→ EXERCISE DESCRIPTION:
Give back the lines below exactly, but do not include any pictures.

[Collected data entries]
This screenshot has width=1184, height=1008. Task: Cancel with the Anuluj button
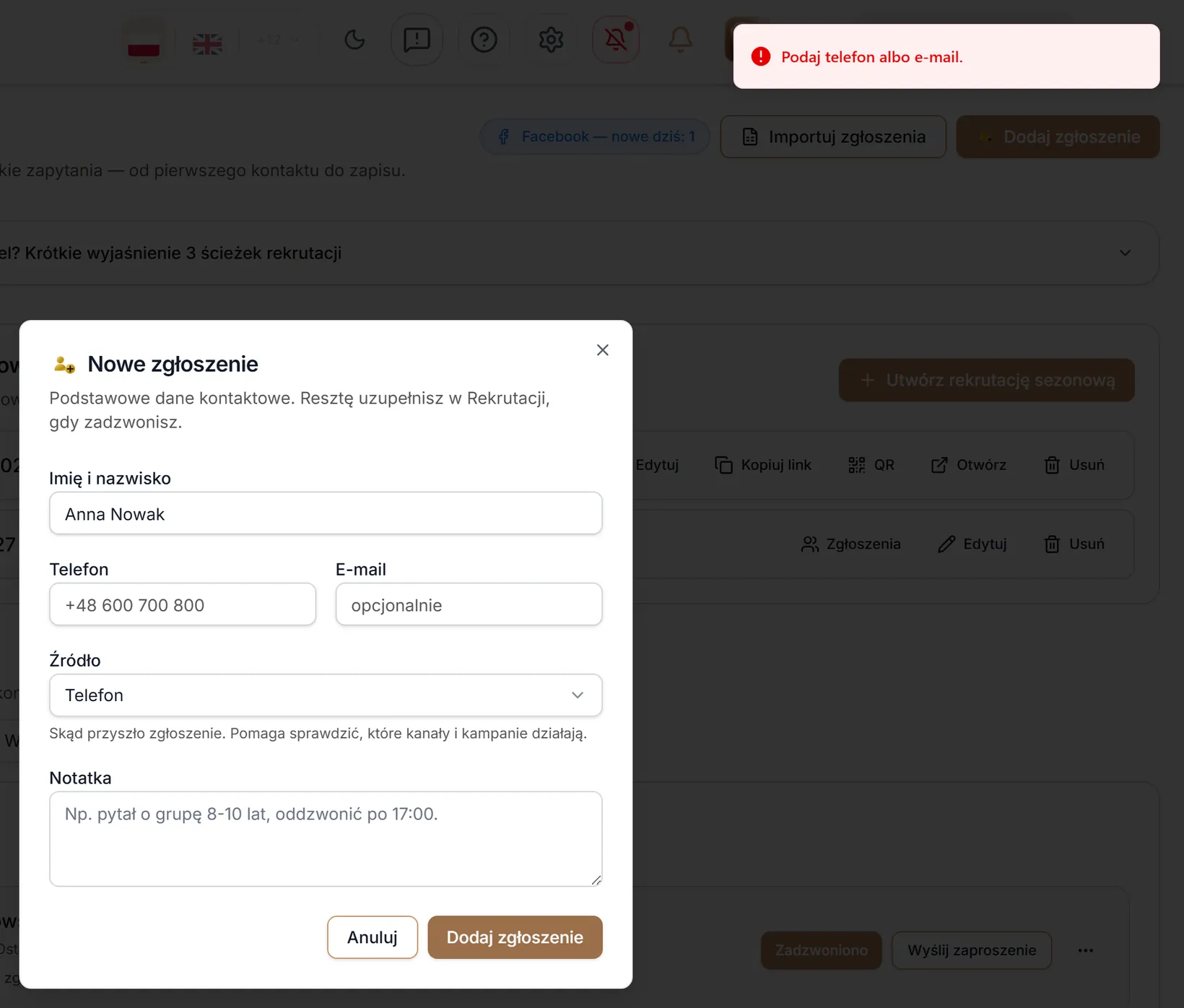tap(373, 937)
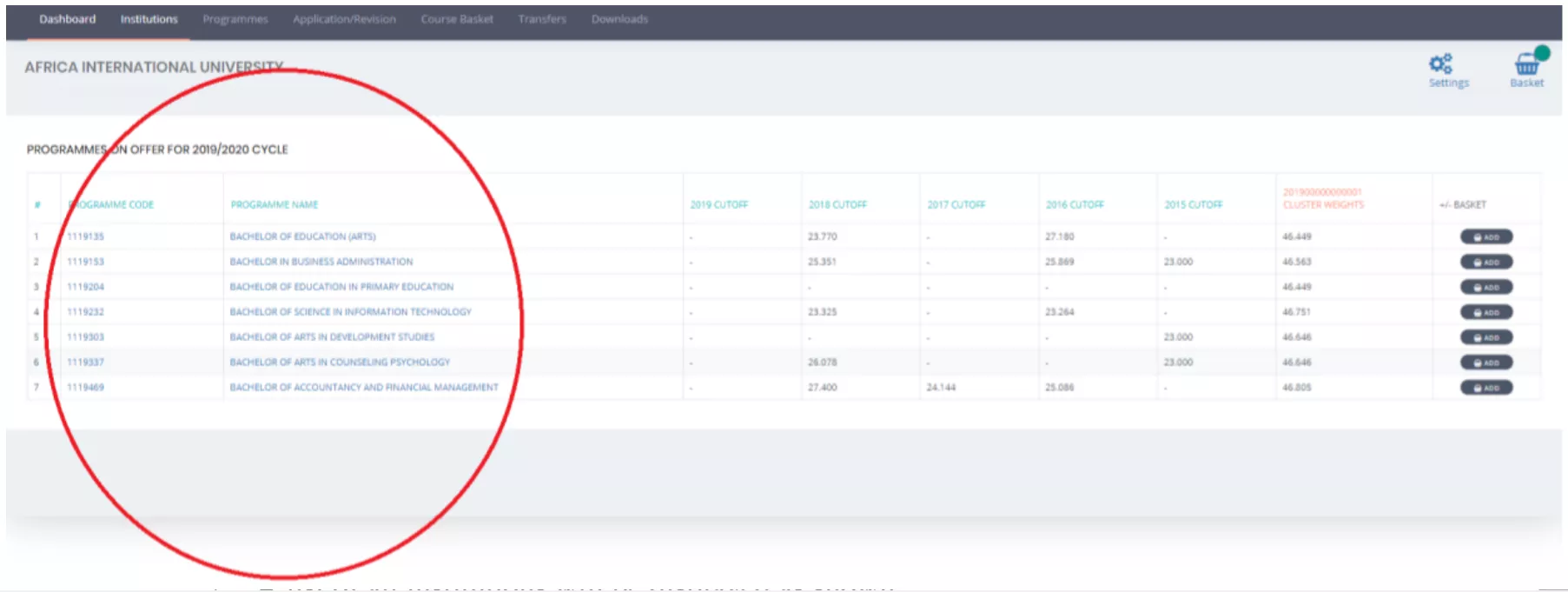
Task: Add Bachelor of Accountancy and Financial Management to basket
Action: [x=1486, y=388]
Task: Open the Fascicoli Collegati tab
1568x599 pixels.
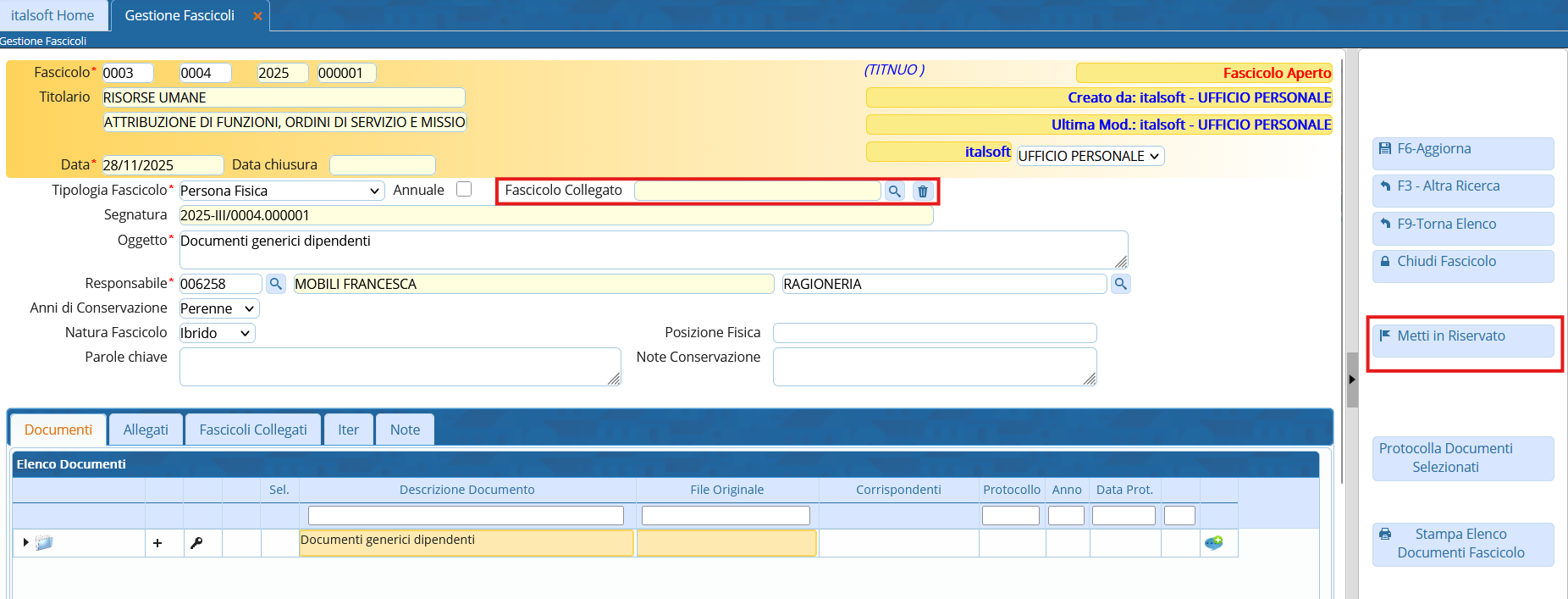Action: [253, 430]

→ WRITTEN SOLUTION:
This screenshot has width=1184, height=1008. Task: Cancel with the Anuluj button
tap(373, 937)
Task: Add Bachelor of Accountancy and Financial Management to basket
Action: [x=1486, y=388]
Task: Open the Fascicoli Collegati tab
1568x599 pixels.
Action: [253, 430]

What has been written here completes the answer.